Di cui esaspera un’esegesi dell’inesigibile – di Lolita, l’autrice, perverte l’estasi estetica con il ravvedimento. Deve pentirsi, il lettore, di amare una storia d’amore per la manifesta, immortale immoralità di una finzione dalla prosa ornata – “Molto infantile, infinitamente adescante”.
Nella patria della secolarizzazione europea e dei liberi costumi, il fuoco dei lombi di Humbert Humbert incendiava i sensi e la ninfolessia inconsapevole dei lettori di Lolita – cucita nella veste verde della prima edizione – nell’agosto 1955, per l’Olympia Press.
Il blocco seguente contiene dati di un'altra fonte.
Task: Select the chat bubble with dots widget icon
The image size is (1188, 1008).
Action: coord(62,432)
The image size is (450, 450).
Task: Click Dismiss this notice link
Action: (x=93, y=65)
La cornea anglofona aveva ricusato il manoscritto per scandalo della parola.
Arbitrati, i dibattiti su ambedue i libri, dalle pagine della “Nouvelle Revue Française”, s’assiste, a sessantacinque anni di distanza, alla fisiologica metamorfosi critica – da difesa della letteratura a sapienza engagé. “Nabokov ha dato alla bellezza dell’America una lingua. È questa lingua che eleva il fatto di cronaca al livello di tragedia, o del poema in prosa” – chiosa, sulla NRF del maggio 1959, Dominique Aury, alias Pauline Réage. Madrina della gioia nel martirio – l’autrice di Histoire d’O –, è marchiata in seno dalla cognizione d’una genetica distanza tra scandalo e letteratura. “Neige Sinno può considerarsi resiliente, perché è sopravvissuta, perché non è caduta, perché l’ha superata […] Neige Sinno è comunque animata da una forte convinzione: ha scritto questo libro per testimoniare” – quindi, Lydie Salvayre sulla NRF Printemps 2024. Esecrabile resilienza, colpevolezza, innocenza, commento che calca tribuna e tribunale. La lingua? Segregata ai margini della morale.
Trastullo e ambiguità della parola essudano, all’opposto, da La figlia femmina di Anna Giurickovic Dato (Fazi, 2017)– candita Lolita fra Roma e Rabat. Corruzione e seduzione del lettore, adescamento, lusinga della lingua a raccontare l’irraccontabile – consanguineo illecito.
Osannata come atto di coraggio – Oltralpe pullulano le discepole dell’affaire Springora – Triste tigre è viceversa opera foderata di viltà. Non spicca il balzo della lingua – il felino. Non cavalca il rischio di frequentare la letteratura. Quella che pasce il dolore, scevra da salvifici artifici.
Scrivere, oggi, è rigurgitare aridamente la personale versione di un fatto privato. Contumelia in contumacia. Nell’epoca delle verità predefinite – un tempo diari e intime verità si ustionavano in falò – Triste tigre è giusto che vinca il suo premio. Che li vinca anche tutti. Ne è l’emblema perfetto.
Unica, poetica licenza, a licenziare ogni licenziosità, il titolo. Prende le mosse dai versi di William Blake – “Tigre! Tigre! che ardi e splendi / nelle selve della notte, / che immortale ti foggiò / la tremenda simmetria?”. Nel 2011, se n’era già servita Margaux Fragoso, pubblicando Tigre, tigre (Mondadori) – triste, analoga storia. Tigre al miele, lauto pasto editoriale. Cotenna da copertina.
Bastava La tigre assenza. O l’assenza. Di Triste Tigre.